La idea de la mirada femenina

TAMAÑO DE LETRA:

Vivimos tiempos convulsos. Tiempos en los que la revisión de las circunstancias actuales e históricas ha desembocado en una búsqueda de soluciones —nuevas reglas de convivencia, límites, propuestas y exigencias para la vida privada y pública, para la manera en que nos comunicamos y relacionamos, para el arte—. Este desmantelamiento de convenciones y tradiciones en el campo del cine implica, necesariamente, una búsqueda de nuevos caminos, la toma de decisiones respecto a las nuevas direcciones que seguiremos como realizadores, como espectadores, como mercado y como sociedad.

Ante esta problemática, se ha ondeado repetidamente la bandera de la mirada femenina como respuesta inmediata a una tradición regida por la mirada masculina —ésa de la que habla Laura Mulvey,[1] que ha configurado maneras de retratar el cuerpo y el placer condenando a la mujer al papel de objeto—. Lo femenino es entendido como lo no masculino, en función de aquello que se pretende superar, pero a la vez manteniéndolo como referente, como punto de partida. Esto, en principio, presenta muchos vacíos sobre los que vale la pena detenerse. En tiempos ávidos de sanación y redención, habría que hurgar. por doloroso que sea, en aquello que se está intentando derrocar y reflexionar sobre las herramientas que tenemos a la mano para hacerlo.

El cine ha sido concebido históricamente como una especie de esquema definido por dicotomías: están el sujeto deseante y el objeto deseado, la mirada masculina y la mirada femenina, el autor —figura tremendamente masculinizada y reduccionista cuando nos fijamos en el proceso de hacer una película— y el espectador. Estos esquemas están configurados a partir de relaciones de poder claras y aparentemente irrevocables: hay un sujeto cuyas acciones determinan el rumbo de la historia; hay una manera masculina, canónica, de narrar y aquellos intentos feminizados —frecuentemente enfocados en los temas asumidos como femeninos, cualquier cosa que esto sea—, hay un autor cuya mano divina y artística dicta las reglas y eventos del universo que los espectadores presenciaremos.

El acto de filmar tiene una idea de verdad implícita de la que urge desprendernos: las jerarquías visuales han permeado la manera en que concebimos el placer, los deseos, el poder y las relaciones.

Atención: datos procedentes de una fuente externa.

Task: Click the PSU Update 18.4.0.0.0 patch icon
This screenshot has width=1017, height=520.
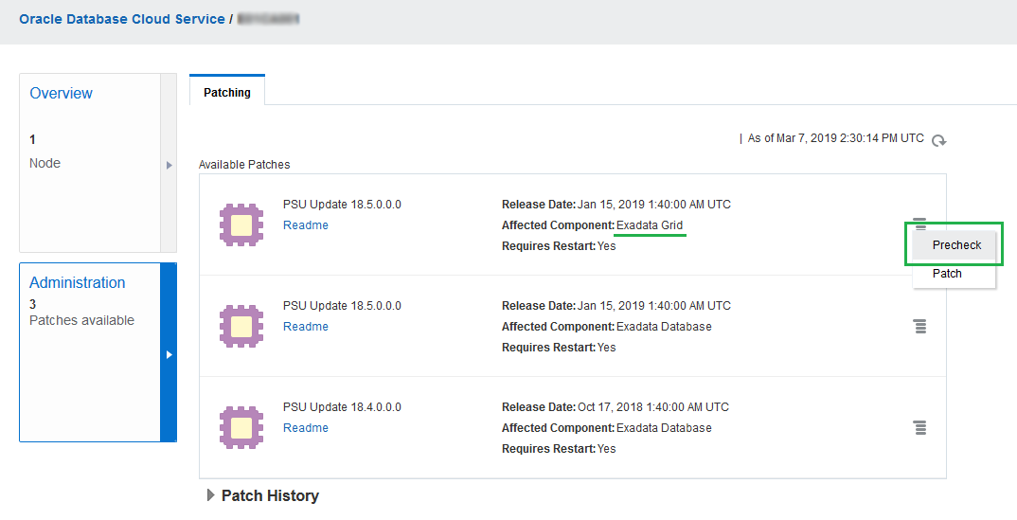Action: [241, 427]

Dice Paul B. Preciado que la cuestión decisiva «no es si una imagen es una representación verdadera o falsa de una determinada sexualidad, sino quién tiene acceso a la sala de montaje colectiva en la que se producen las ficciones de la sexualidad».[2] La relación de poder se consolida en el momento en que existe un ente emisor —un autor, una casa productora, un equipo de guionistas parte o no de una maquinaria monstruosa como lo es Hollywood— y un receptor que paga un boleto para sentarse en una butaca y observar una cinta que forma parte de una larga tradición e historia, no sólo cinematográfica sino también de convenciones sociales. Esto es más que un simple acto de consumo, es un evento político donde entran en juego un sinfín de fuerzas: más allá de la verdad que hay en lo proyectado en la pantalla, hay convenciones que funcionan también como aparato de legitimación —los cuerpos normales, los modos aceptables de relacionarse, lo que hay que desear y cómo hay que desearlo—.

Desprendernos de todo este sistema de acuerdos no es empresa fácil: la historia del cine es parte de toda una cultura visual que nos precede. La búsqueda de nuevos caminos requerirá más que una apuesta tan vaga como la idea de mirada femenina o un examen como el de Bechdel. En primera instancia, por la simplificación en la que caemos al asumir que ser mujer y tener una mirada que pueda ser catalogada como femenina son la misma cosa. En segundo lugar, apostar por lo no masculino es insuficiente: no es posible englobar toda la diversidad de voces y miradas en una sola categoría que sea lo no-canónico, todo aquello que no es masculino, heteronormado y eurocéntrico.

El camino es largo y tendrá que ser dirigido por la búsqueda misma. Derrumbar las dicotomías tradicionales tendría que empezar, utópicamente, por un derrocamiento de la figura del autor: los cuerpos vistos como algo más que materia maleable sin agencia, la imagen en movimiento como algo más que un dictamen incuestionable: el cine como fuente y destino de preguntas. Maya Deren aseguraba que el error del cine era un error de omisión, un rechazo a sus posibilidades: ¿será momento de derrumbar lo construido y comenzar de nuevo?


FUENTES:
[1] Laura Mulvey, Placer visual y cine narrativo, Documentos de Trabajo Eutopías 2ª época, Centro de Semiótica y Teoría del Espectáculo, Valencia, 1988.

[2] Paul. B. Preciado, «Cine y sexualidad: La vida de Adèle Nymphomaniac» en Un departamento en Urano, México, Anagrama, 2019, p. 97.